Standing poses are fundamental in Iyengar yoga. They provide a solid foundation for one’s practice, emphasising alignment, stability, and strength. In Iyengar yoga, standing poses are more complex than it might appear at first glance and remain a key part of every student’s practice, regardless of how experienced they become.
The benefits of standing poses in Iyengar yoga are numerous. They improve posture, balance, and alignment, helping to correct structural imbalances in the body. These poses build strength and flexibility in the legs, core, and spine, enhancing overall physical stability. Furthermore, they enhance mental focus, as concentration is essential to maintain proper alignment and balance. Regular practice of standing poses also aids in reducing stress and anxiety, promoting a sense of grounding and stability.

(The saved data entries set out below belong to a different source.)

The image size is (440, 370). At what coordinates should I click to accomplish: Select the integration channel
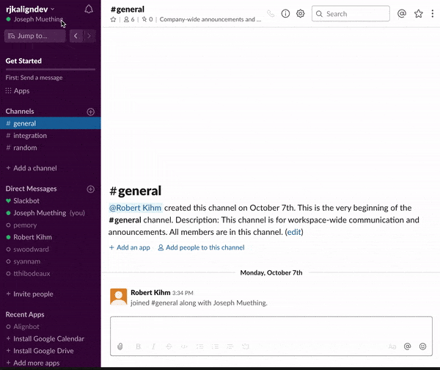(x=29, y=136)
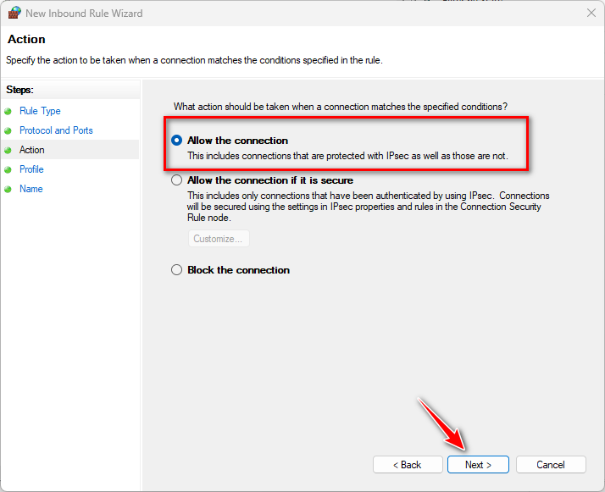605x492 pixels.
Task: Select the Allow the connection radio button
Action: 176,141
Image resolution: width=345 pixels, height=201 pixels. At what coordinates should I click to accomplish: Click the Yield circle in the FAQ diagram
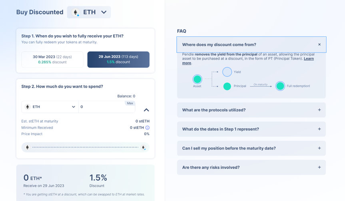227,72

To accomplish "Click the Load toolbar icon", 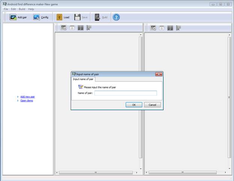I will click(x=59, y=17).
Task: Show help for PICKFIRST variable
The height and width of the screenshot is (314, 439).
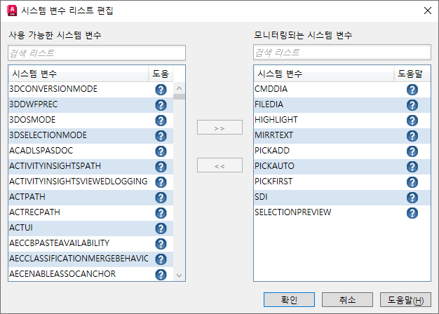Action: (x=412, y=182)
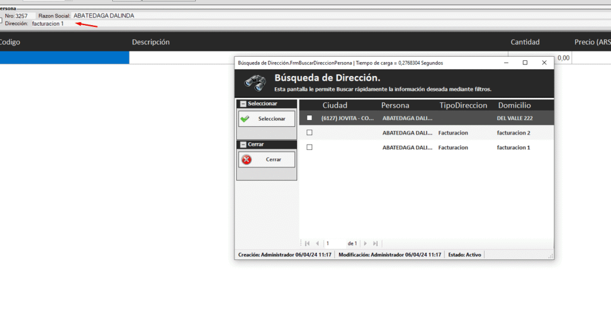Go to the previous results page
Image resolution: width=611 pixels, height=309 pixels.
tap(317, 243)
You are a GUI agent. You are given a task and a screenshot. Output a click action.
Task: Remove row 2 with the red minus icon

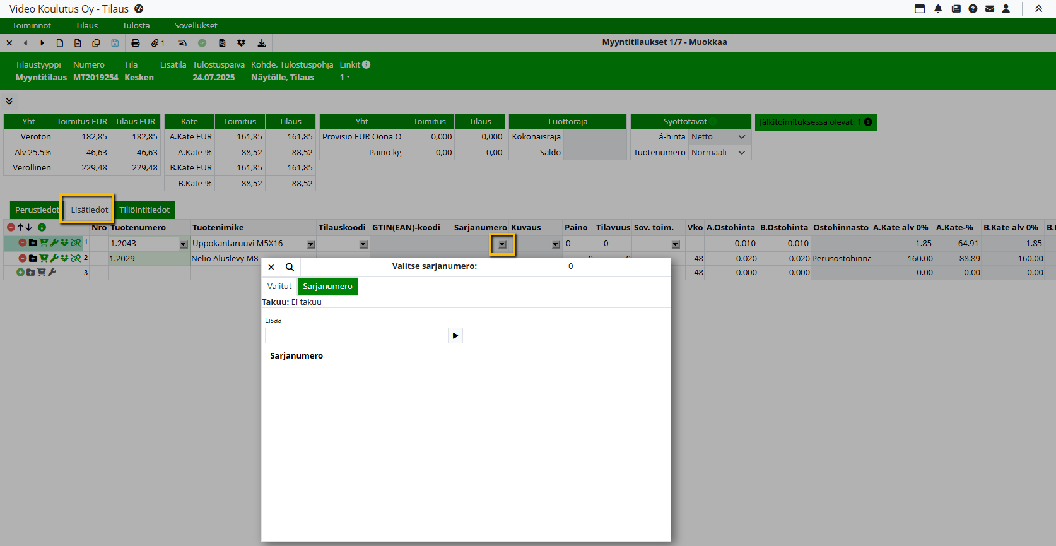[23, 258]
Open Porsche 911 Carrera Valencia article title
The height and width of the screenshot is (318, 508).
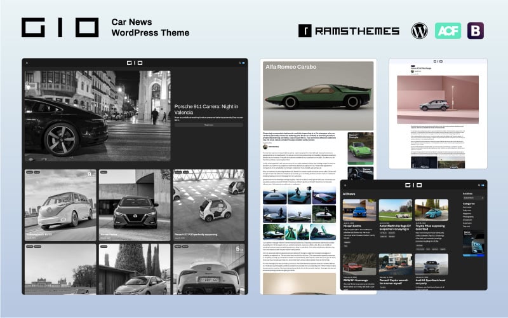pyautogui.click(x=208, y=108)
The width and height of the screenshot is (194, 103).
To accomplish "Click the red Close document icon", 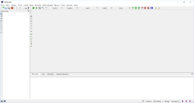I will [12, 8].
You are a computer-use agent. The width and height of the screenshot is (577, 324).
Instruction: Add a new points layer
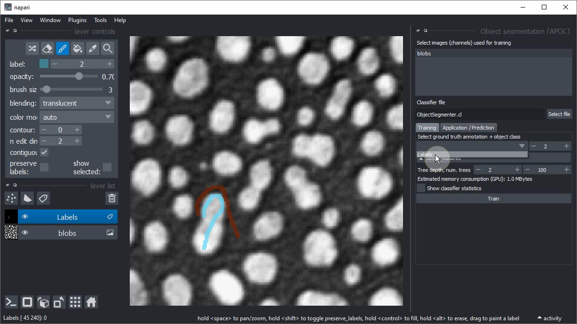click(11, 198)
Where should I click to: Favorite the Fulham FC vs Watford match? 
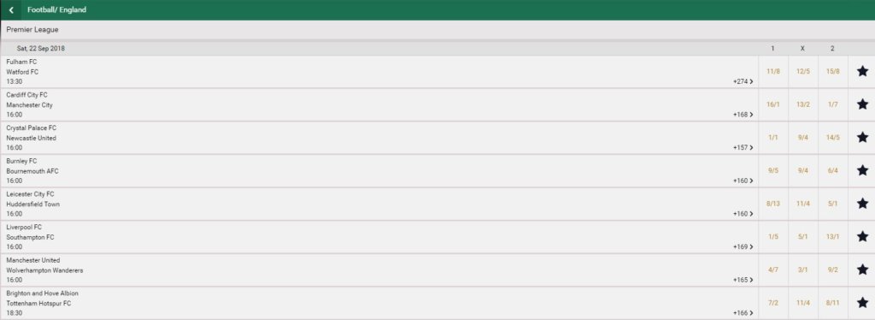click(x=862, y=71)
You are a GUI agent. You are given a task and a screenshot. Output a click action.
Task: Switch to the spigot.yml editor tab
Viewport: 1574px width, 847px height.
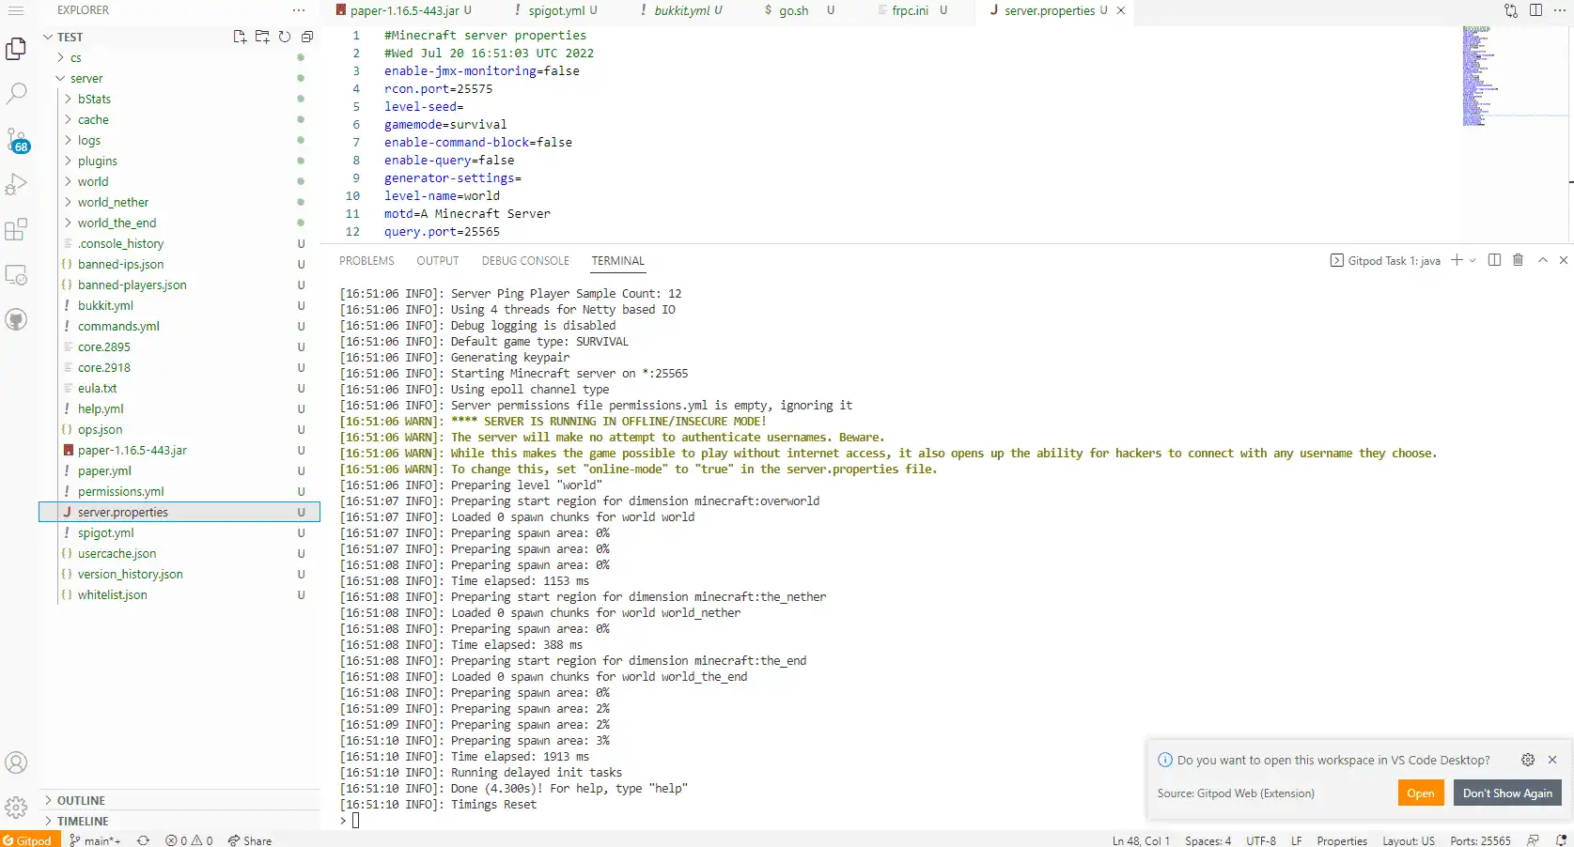pyautogui.click(x=555, y=10)
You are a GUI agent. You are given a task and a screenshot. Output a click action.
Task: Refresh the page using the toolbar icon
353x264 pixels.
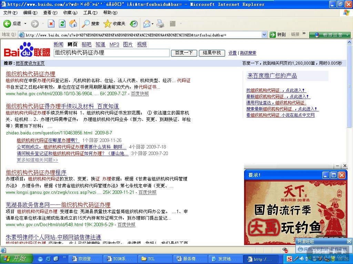tap(62, 24)
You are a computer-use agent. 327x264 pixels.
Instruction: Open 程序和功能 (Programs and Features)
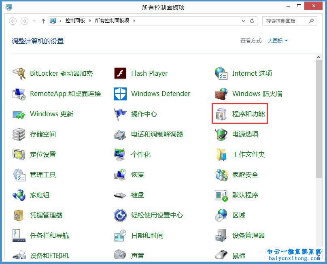pyautogui.click(x=248, y=114)
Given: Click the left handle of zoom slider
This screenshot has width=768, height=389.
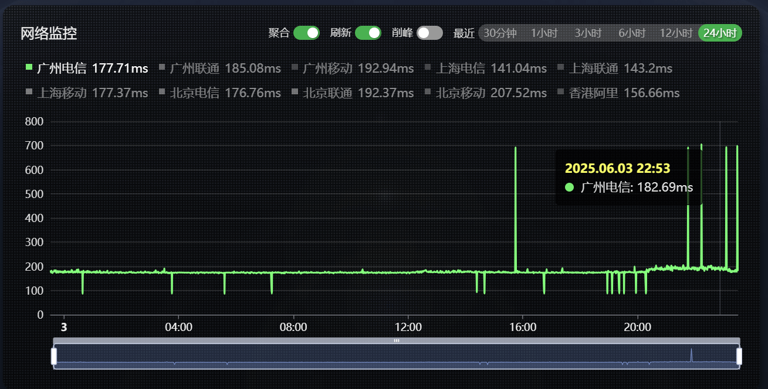Looking at the screenshot, I should 54,356.
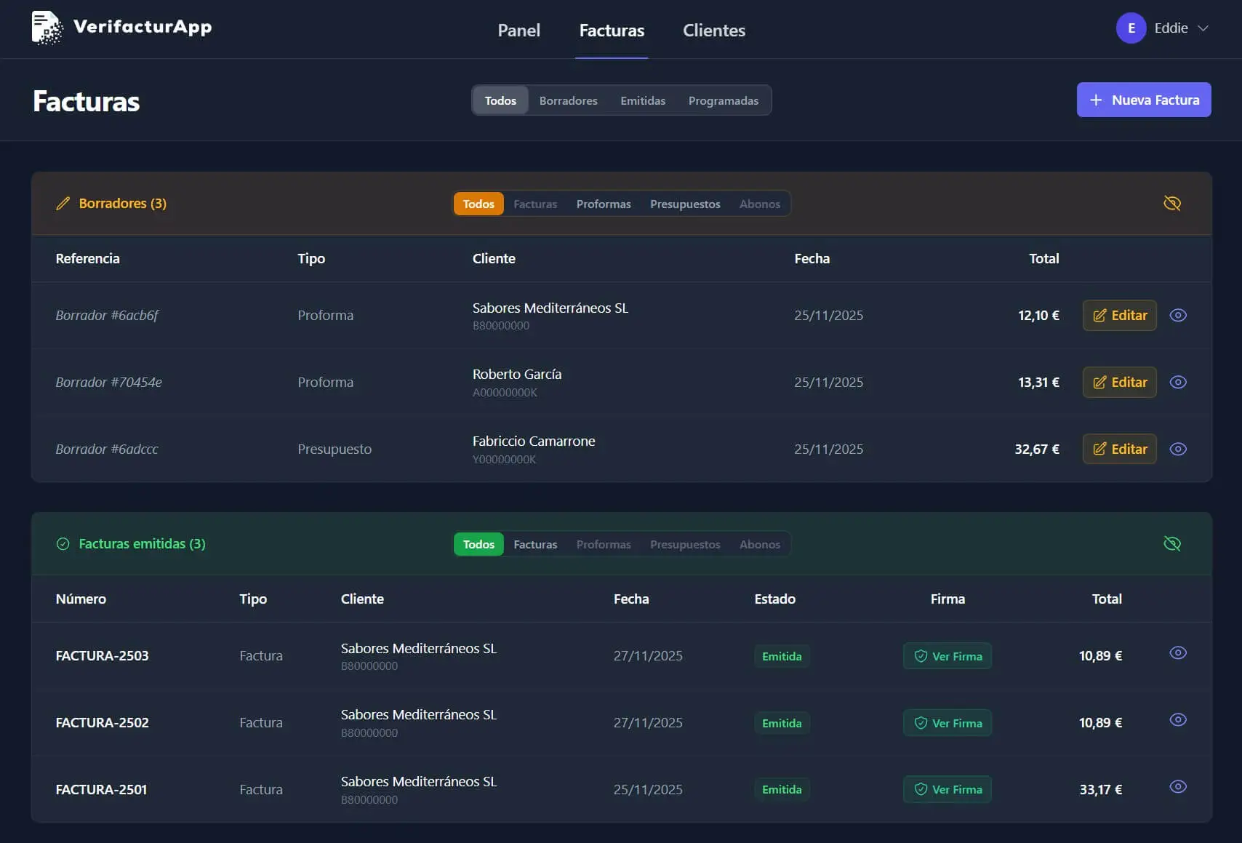This screenshot has width=1242, height=843.
Task: Preview draft Borrador #70454e via eye icon
Action: 1178,382
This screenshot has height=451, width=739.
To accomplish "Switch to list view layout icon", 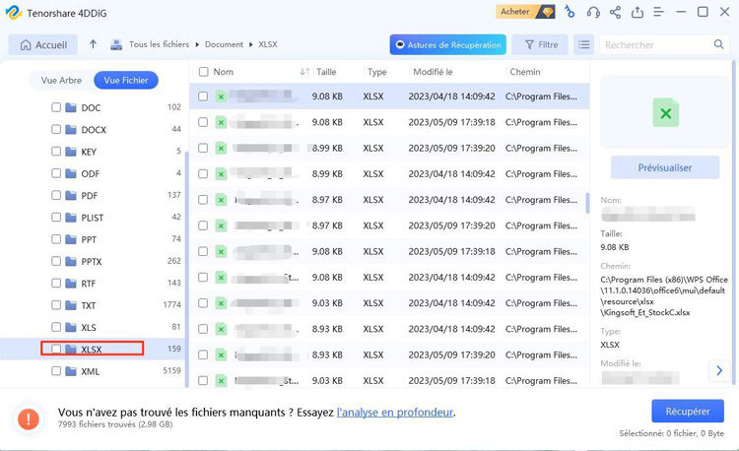I will tap(584, 44).
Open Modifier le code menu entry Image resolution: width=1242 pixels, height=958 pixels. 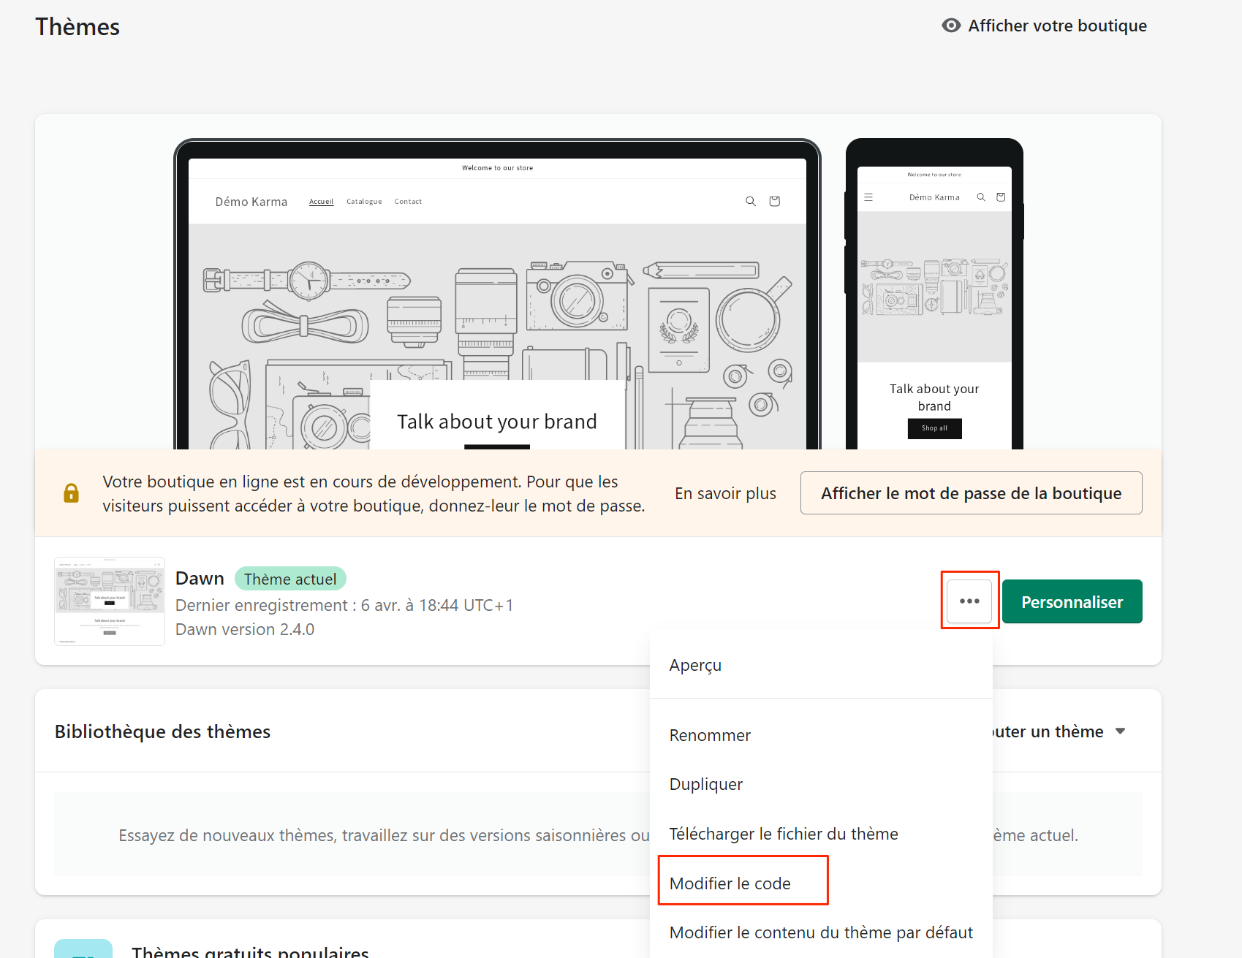[x=730, y=883]
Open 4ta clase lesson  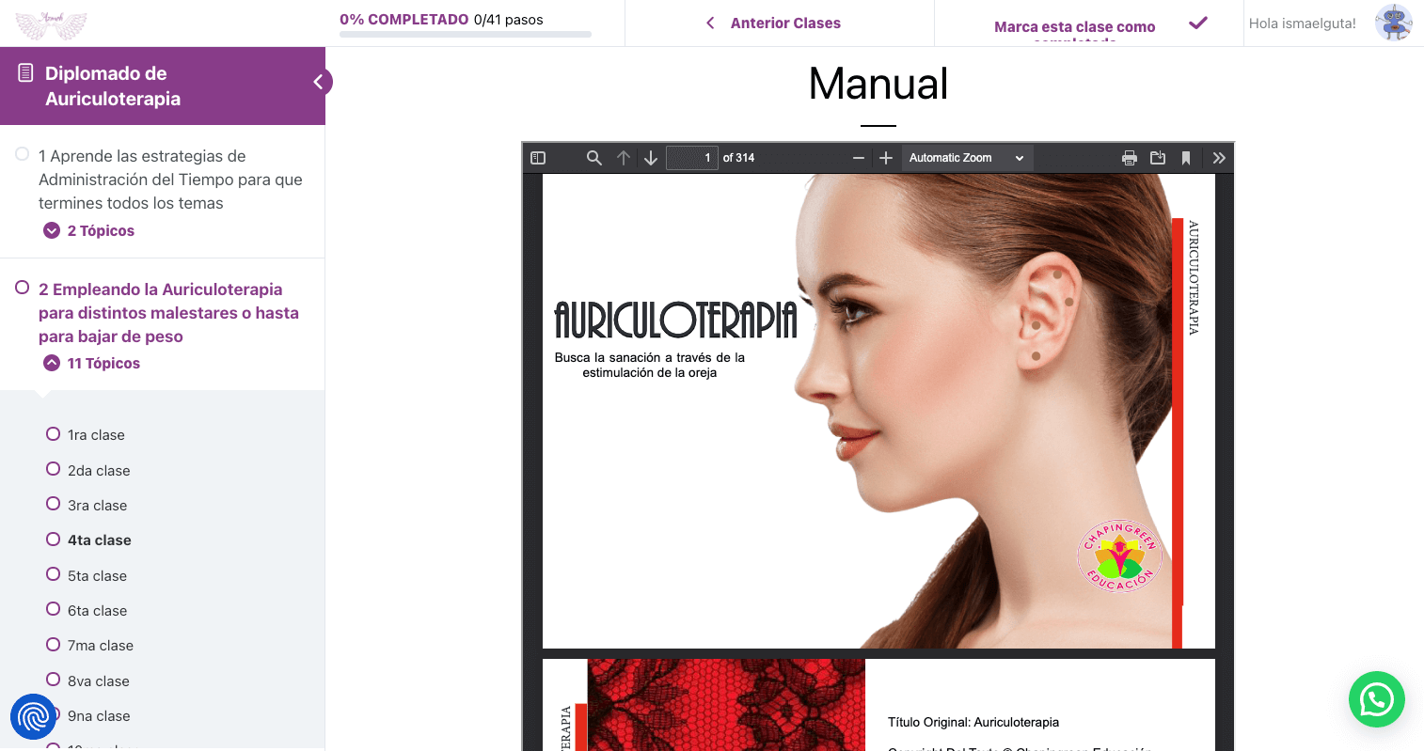[x=99, y=540]
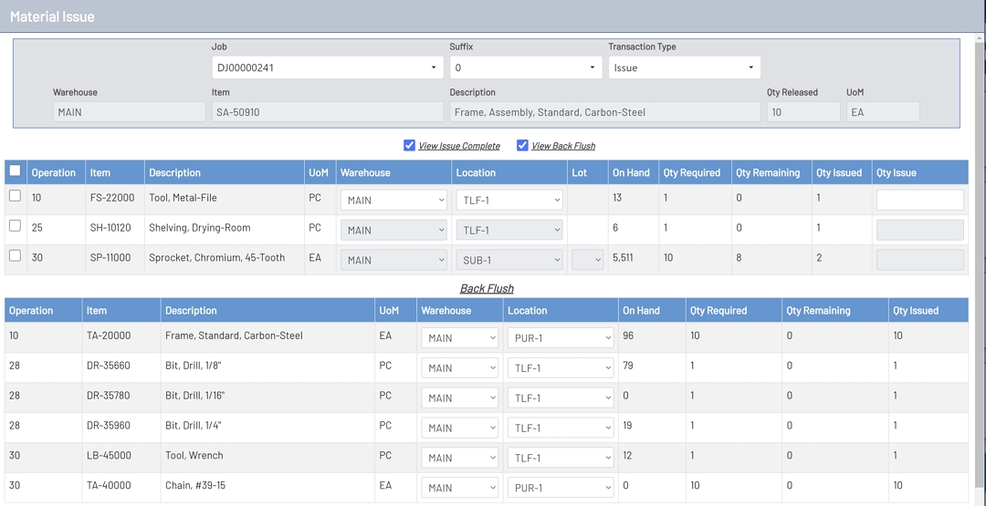Viewport: 986px width, 506px height.
Task: Expand Location SUB-1 dropdown for SP-11000
Action: (509, 260)
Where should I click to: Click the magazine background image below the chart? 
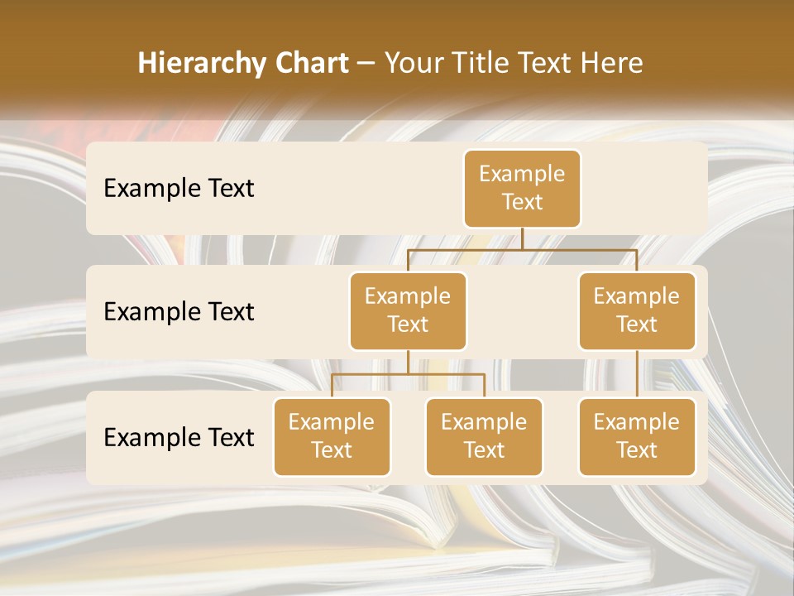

The regular practice of standing poses influences not only one’s yoga practice but daily life as well. They improve body awareness, encouraging better posture and movement patterns throughout the day. The mental discipline and concentration developed in standing poses extend to tasks beyond the mat, promoting a sense of mindfulness and focus. The strength and stability gained through these poses can help prevent injuries and maintain a healthier, more active lifestyle, making them a vital component of Iyengar yoga and overall well-being.
In this class, students will go through some of the most foundational standing poses like Tadasana, Utthita Trikonasana, Utthita Parsvakonasana, and Utthita Hasta Padangusthasana, then followed by more advanced poses, including standing balances like Ardha Chandrasana and standing twists such as Parivritta Trikonasana and Parivritta Parsvakonasana. We will also include a few inversions to help us balance out this sequence and enhance the benefits of the standing poses.
In Iyengar yoga, practising inversions side by side with standing poses can significantly compound the benefits of each asana type. Inversions, such as headstands and shoulder stands, help increase circulation, bringing fresh oxygen and nutrients to the brain and upper body. This can help improve alignment and awareness. Inversions also provide a unique perspective on the world, encouraging practitioners to see the pose from a different angle and refine their form.
Twisting actions are a vital component of standing poses in Iyengar yoga. For example, in postures like Parivritta Trikonasana or Parivritta Parsvakonasana, twisting actions stimulate and detoxify internal organs, aiding digestion and eliminating waste products. They also enhance spinal mobility, promoting a healthy range of motion and relieving tension in the back. Additionally, twists in standing poses engage the obliques, helping to strengthen the core and promote balance. Overall, twisting actions in standing poses bring an element of spinal health, vitality, and purification to the practice, making it a well-rounded and holistic approach to yoga.